2007-08-09 Thread Douglas Garstang
I also just plugged a NoOp(${CHANNEL}) in the output. It does not matter
WHICH channel hangs up the call. The ${CHANNEL} variable is always set
to the second, outgoing call leg.

What does this mean? Why is that the case?

 

 

 



From: [EMAIL PROTECTED]
[mailto:[EMAIL PROTECTED] On Behalf Of Douglas
Garstang
Sent: Thursday, August 09, 2007 12:47 PM
To: Asterisk Users Mailing List - Non-Commercial Discussion
Subject: Re: [asterisk-users] Measuring Jitter in Asterisk

 

 -Original Message-

 From: [EMAIL PROTECTED] [mailto:asterisk-users-

 [EMAIL PROTECTED] On Behalf Of John Todd

 Sent: Wednesday, August 08, 2007 5:08 PM

 To: Asterisk Users Mailing List - Non-Commercial Discussion

 Subject: Re: [asterisk-users] Measuring Jitter in Asterisk

 

 At 3:33 PM -0700 2007/8/3, Douglas Garstang wrote:

At 12:31 PM -0700 2007/8/3, Douglas Garstang wrote:

   

   How can I objectively measure jitter in Asterisk on a SIP
channel?

   

   I don't just want to turn the new 1.4 jitter buffer on. I want to

   measure jitter.

   

   Thanks,

   Doug.

 

   You could look at the txjitter and rxjitter values (and other
values)

   stored in the CHANNEL() function, and those values you're looking
for

   were previously known as RTPAUDIOQOS.  Or is this not sufficient?

 

 Are txjitter and rxjitter working reliably? These calls are going to
be

 placed from AMI and bridged together. Do you think the variables
would

 be correctly set for each leg of the call?

 

 Doug.

 

 I think the best way to determine this would be to compare the

 numbers provided by CHANNEL() versus the numbers provided by

 something with a little more reliability, such as wireshark, in a

 controlled set of circumstances.

 

 Please post your results here - it would be an interesting test.

 

No comparisons yet, but I may not need to.

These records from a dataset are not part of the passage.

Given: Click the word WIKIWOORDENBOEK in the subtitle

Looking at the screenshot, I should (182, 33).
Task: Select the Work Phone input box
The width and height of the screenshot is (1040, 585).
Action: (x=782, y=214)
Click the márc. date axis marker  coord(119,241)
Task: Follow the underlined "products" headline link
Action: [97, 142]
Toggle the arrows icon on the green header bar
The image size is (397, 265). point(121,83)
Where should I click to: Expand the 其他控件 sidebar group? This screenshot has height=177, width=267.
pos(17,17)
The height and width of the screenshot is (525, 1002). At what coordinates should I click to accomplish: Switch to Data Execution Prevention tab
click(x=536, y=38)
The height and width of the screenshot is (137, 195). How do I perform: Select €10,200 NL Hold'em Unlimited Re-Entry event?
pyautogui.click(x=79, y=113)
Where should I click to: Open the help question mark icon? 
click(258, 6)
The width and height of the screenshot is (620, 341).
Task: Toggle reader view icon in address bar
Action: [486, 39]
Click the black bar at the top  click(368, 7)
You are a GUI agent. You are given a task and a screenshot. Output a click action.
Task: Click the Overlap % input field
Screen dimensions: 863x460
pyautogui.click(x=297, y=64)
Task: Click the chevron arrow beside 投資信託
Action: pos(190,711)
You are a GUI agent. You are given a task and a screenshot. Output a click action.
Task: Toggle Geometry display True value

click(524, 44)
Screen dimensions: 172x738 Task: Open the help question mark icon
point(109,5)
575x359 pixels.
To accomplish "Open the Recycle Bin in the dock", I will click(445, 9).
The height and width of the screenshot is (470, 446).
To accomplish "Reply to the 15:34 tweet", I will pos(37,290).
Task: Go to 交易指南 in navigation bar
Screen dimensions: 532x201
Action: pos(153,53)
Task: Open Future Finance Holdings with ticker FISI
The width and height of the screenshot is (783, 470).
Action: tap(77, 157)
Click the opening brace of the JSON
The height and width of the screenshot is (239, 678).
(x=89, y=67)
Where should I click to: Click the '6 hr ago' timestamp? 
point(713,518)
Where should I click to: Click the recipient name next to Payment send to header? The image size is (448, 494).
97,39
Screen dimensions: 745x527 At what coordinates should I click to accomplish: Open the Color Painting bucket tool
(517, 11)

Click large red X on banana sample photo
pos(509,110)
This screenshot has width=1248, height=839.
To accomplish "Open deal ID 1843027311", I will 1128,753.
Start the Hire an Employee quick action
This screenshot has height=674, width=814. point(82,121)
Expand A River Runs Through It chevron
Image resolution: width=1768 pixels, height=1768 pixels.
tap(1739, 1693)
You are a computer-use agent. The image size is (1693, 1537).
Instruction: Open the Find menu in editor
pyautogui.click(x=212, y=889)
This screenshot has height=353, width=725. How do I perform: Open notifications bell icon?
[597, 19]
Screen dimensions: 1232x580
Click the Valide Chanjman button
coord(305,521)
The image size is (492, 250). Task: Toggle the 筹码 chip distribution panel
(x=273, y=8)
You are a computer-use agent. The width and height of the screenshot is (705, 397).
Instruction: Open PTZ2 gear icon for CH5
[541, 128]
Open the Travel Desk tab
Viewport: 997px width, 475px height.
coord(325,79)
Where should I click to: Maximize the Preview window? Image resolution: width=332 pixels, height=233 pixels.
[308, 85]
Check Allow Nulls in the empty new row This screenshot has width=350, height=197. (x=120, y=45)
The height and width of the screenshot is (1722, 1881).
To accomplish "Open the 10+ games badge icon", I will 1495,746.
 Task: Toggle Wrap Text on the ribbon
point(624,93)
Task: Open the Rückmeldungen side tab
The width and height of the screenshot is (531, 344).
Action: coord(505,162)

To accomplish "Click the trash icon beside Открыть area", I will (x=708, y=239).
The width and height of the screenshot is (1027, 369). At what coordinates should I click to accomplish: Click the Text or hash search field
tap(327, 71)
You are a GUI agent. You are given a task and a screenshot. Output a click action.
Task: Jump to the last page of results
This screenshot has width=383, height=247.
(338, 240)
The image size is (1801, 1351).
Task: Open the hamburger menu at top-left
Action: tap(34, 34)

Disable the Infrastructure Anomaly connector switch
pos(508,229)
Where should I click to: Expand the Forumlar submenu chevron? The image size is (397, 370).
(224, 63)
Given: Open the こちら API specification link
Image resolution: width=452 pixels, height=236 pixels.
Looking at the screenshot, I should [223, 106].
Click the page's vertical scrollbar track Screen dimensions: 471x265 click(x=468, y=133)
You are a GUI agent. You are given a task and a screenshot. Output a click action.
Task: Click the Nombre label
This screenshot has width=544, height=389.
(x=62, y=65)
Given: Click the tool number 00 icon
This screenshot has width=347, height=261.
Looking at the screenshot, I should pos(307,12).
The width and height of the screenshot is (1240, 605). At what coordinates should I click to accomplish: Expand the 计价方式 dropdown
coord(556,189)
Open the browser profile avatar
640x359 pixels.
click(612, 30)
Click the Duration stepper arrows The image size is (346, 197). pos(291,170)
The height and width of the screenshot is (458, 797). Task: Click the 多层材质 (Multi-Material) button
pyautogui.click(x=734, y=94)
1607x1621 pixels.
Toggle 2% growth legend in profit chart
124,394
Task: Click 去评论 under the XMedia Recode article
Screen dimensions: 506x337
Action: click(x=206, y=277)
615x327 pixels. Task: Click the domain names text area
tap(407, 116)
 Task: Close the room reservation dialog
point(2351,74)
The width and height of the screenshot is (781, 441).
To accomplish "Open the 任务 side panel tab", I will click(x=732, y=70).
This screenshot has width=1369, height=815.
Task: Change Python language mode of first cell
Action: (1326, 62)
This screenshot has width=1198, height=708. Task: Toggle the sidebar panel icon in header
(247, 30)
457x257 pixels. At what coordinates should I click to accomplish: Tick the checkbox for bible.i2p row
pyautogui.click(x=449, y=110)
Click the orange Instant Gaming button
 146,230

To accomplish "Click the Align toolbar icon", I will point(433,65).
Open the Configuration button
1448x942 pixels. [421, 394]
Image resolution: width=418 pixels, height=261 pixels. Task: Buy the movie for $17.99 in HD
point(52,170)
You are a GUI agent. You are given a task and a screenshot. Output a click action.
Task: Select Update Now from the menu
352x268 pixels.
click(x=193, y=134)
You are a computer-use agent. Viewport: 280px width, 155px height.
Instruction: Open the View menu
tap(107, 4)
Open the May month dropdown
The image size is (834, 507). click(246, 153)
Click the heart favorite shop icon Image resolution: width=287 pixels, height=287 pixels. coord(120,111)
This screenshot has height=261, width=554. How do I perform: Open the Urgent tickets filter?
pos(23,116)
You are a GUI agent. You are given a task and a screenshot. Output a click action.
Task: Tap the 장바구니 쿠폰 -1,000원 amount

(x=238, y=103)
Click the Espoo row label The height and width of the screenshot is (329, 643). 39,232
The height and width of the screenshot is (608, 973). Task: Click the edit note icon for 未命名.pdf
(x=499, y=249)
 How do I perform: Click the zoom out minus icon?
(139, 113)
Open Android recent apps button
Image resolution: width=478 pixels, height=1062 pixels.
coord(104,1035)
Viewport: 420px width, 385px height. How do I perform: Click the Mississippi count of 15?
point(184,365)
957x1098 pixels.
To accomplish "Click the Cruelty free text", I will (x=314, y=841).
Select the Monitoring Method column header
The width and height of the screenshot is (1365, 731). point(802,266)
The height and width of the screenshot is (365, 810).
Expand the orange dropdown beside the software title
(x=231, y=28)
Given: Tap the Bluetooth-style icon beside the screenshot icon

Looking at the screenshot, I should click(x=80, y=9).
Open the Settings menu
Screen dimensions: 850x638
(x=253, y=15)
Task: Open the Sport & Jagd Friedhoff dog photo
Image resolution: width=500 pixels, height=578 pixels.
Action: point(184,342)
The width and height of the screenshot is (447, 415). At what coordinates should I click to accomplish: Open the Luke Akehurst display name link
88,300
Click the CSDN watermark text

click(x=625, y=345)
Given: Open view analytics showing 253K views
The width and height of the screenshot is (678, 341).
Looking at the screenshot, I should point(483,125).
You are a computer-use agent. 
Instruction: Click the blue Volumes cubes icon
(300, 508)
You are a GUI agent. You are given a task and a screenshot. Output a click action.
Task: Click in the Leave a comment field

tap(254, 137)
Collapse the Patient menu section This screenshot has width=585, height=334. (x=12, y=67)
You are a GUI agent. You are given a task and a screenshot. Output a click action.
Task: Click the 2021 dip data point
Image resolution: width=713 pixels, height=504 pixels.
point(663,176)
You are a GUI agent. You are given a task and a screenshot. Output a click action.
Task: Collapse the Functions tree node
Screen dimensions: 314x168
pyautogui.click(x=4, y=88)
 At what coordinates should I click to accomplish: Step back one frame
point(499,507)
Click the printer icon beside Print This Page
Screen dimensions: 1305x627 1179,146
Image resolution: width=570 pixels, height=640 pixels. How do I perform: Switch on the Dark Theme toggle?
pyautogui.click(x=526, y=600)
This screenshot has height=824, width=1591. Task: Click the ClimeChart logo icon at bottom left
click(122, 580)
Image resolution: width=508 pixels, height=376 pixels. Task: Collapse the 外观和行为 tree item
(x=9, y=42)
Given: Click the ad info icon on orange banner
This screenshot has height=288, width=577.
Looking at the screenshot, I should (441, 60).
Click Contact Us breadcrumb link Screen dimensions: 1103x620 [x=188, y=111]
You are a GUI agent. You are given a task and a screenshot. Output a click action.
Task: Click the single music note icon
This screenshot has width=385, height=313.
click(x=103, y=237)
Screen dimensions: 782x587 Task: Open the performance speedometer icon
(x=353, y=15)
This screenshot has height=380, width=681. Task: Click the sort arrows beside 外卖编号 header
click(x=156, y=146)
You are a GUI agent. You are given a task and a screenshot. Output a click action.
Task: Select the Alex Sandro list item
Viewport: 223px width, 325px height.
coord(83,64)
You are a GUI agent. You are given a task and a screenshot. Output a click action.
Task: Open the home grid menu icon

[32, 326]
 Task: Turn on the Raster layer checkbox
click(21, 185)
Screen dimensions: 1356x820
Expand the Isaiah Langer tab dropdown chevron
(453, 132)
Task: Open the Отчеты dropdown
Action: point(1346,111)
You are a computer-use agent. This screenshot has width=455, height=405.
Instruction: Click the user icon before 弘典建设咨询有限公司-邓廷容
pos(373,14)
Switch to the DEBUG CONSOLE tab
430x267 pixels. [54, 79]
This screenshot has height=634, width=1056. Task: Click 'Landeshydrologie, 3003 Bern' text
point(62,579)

I'm not feeling too confident with the figures in Asterisk to begin
with.

 

I had an Asterisk box, bridging two channels, where the media was going
to two different ITSP's. 

Upon hangup of the call, I was printing out the QoS stats available with
the CHANNEL(rtpqos) command. That seems to be what's implemented in
Asterisk 1.4.8.

 

h = {

Noop(local_ssrc = ${CHANNEL(rtpqos,audio,local_ssrc)});

Noop(local_lostpackets  =
${CHANNEL(rtpqos,audio,local_lostpackets)});

Noop(local_jitter   =
${CHANNEL(rtpqos,audio,local_jitter)});

Noop(local_count= ${CHANNEL(rtpqos,audio,local_count)});

Noop(remote_ssrc= ${CHANNEL(rtpqos,audio,remote_ssrc)});

Noop(remote_lostpackets =
${CHANNEL(rtpqos,audio,remote_lostpackets)});

Noop(remote_jitter  =
${CHANNEL(rtpqos,audio,remote_jitter)});

Noop(remote_count   =
${CHANNEL(rtpqos,audio,remote_count)});

Noop(rtt= ${CHANNEL(rtpqos,audio,rtt)});

}

 

When the call is hung up, I only see the output from this once. I'd
never thought about it before, but when you hang up a call, where two
channels are bridged, the hangup extension only gets called once for the
call, not once for each channel. Correct?

 

So, my output looked like this...

 

Connected to Asterisk 1.4.8 currently running on a1 (pid = 30914)

Verbosity is at least 3

a1*CLI show channels

Channel  Location State   Application(Data)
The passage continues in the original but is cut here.